▸ YOUR INSTRUCTIONS: Starting with the line that contains "Lac de Marcenay", set down each line through the end of the entries below, exactly and with nothing added.

▸ RECORD EXCERPTS:
---+---

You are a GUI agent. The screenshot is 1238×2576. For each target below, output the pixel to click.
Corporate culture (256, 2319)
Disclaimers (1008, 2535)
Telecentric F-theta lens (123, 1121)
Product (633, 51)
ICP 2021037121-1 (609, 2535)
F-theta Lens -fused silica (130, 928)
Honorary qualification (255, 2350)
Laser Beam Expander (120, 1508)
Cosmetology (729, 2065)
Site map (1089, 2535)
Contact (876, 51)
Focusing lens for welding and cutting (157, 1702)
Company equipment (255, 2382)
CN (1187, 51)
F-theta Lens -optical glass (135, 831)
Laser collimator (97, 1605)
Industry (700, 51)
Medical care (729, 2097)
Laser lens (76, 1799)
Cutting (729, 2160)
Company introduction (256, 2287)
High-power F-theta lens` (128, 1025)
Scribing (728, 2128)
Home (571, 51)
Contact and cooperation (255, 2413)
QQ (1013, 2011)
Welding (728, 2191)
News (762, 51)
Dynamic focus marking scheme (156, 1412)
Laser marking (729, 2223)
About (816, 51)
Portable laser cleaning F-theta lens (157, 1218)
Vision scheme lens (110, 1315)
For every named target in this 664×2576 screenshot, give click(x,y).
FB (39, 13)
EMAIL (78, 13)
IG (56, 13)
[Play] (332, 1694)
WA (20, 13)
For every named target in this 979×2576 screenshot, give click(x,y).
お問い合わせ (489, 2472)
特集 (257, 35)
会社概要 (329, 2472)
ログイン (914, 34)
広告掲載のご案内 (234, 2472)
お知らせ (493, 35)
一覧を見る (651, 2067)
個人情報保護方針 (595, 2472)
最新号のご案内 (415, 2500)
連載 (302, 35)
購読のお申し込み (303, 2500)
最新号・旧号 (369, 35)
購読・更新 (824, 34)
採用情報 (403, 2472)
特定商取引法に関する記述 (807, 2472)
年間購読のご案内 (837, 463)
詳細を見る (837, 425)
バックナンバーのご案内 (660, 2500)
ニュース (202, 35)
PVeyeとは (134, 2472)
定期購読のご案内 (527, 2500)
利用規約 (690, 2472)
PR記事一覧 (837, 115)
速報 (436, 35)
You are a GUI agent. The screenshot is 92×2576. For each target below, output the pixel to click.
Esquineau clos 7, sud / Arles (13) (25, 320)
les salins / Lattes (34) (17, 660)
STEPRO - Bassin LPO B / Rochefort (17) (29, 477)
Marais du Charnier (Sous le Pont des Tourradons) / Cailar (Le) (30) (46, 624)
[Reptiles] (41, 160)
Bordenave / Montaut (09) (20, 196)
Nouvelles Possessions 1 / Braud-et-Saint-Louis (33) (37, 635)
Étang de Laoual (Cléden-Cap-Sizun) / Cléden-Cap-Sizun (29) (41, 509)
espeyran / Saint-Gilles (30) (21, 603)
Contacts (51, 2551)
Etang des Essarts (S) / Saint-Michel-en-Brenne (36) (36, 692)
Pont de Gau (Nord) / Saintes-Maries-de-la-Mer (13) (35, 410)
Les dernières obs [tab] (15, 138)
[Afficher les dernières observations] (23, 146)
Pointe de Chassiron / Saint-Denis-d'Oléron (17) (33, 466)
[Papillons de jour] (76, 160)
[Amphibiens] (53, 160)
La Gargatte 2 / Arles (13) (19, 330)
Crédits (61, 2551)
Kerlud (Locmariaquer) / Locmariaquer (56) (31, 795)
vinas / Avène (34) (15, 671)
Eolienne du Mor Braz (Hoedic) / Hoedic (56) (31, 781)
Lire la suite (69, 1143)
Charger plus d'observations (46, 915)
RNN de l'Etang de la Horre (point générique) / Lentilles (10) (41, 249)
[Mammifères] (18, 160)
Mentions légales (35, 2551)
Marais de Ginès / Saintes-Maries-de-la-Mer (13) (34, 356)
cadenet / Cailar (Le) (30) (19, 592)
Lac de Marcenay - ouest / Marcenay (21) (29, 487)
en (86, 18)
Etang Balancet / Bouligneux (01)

---+---

▸ SOLUTION TO THIS PROBLEM:
Lac de Marcenay - ouest / Marcenay (21) (29, 487)
en (86, 18)
Etang Balancet / Bouligneux (01)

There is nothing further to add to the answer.